The problem ::
Give again, word for word, every line in the entries below from the line with "Task: Click the top 配信シミュレーション button" up to and including the line with "This screenshot has height=507, width=990.", and no other line.

Data for analysis ::
===============

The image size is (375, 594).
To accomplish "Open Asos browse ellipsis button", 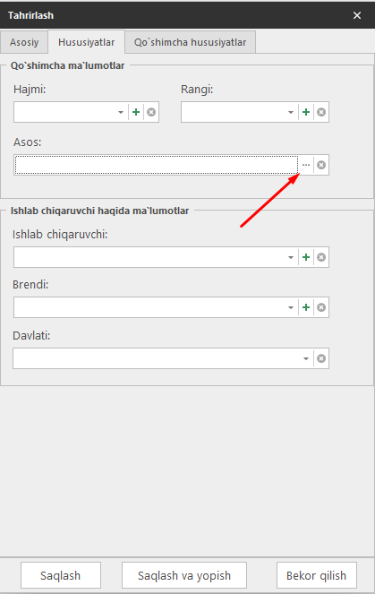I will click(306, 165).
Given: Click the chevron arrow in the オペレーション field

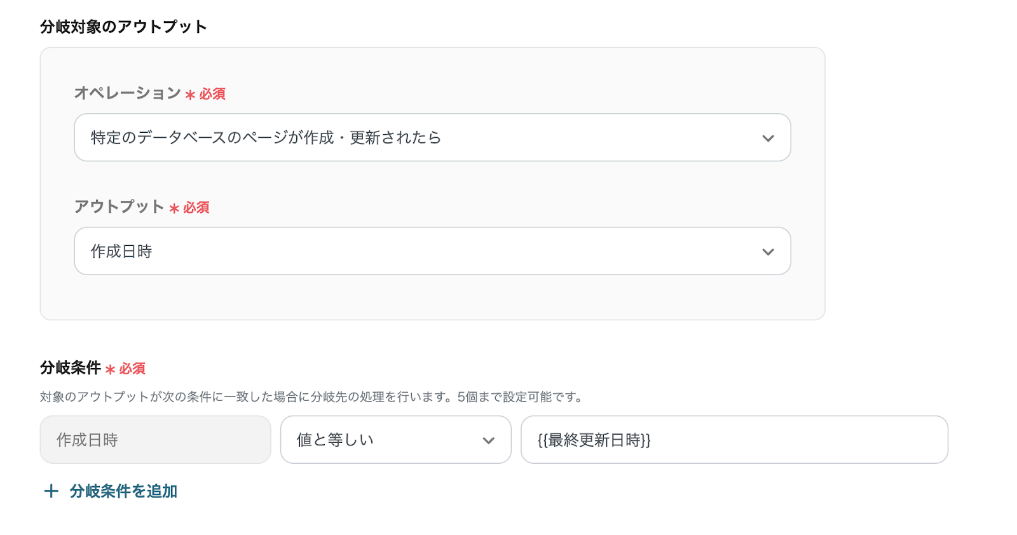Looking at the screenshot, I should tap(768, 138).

===============

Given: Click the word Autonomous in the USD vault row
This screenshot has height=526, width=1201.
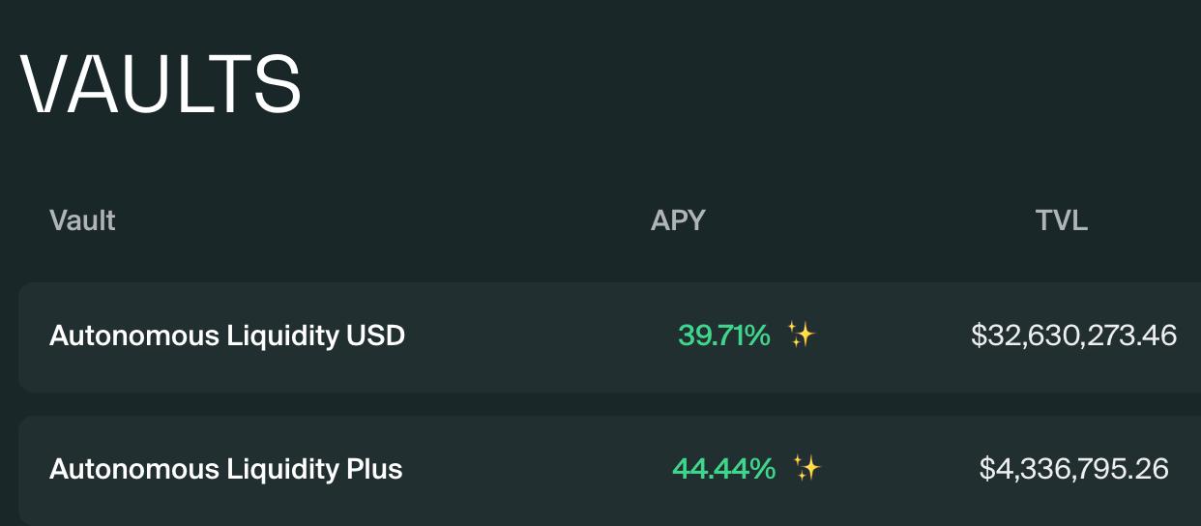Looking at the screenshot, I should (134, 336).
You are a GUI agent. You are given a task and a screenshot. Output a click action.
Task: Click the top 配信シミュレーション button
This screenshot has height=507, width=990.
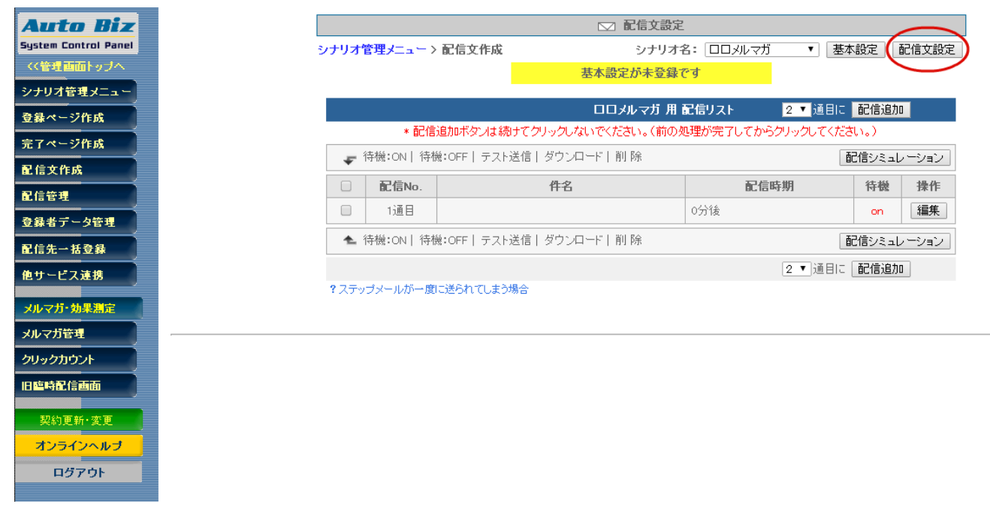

===============

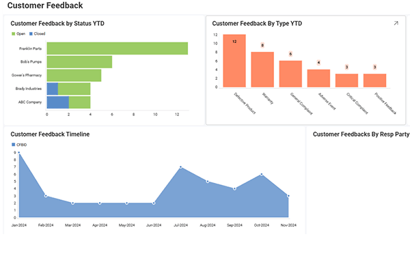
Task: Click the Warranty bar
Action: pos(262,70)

===============

Solution ::
Task: Click the top 配信シミュレーション button
This screenshot has height=507, width=990.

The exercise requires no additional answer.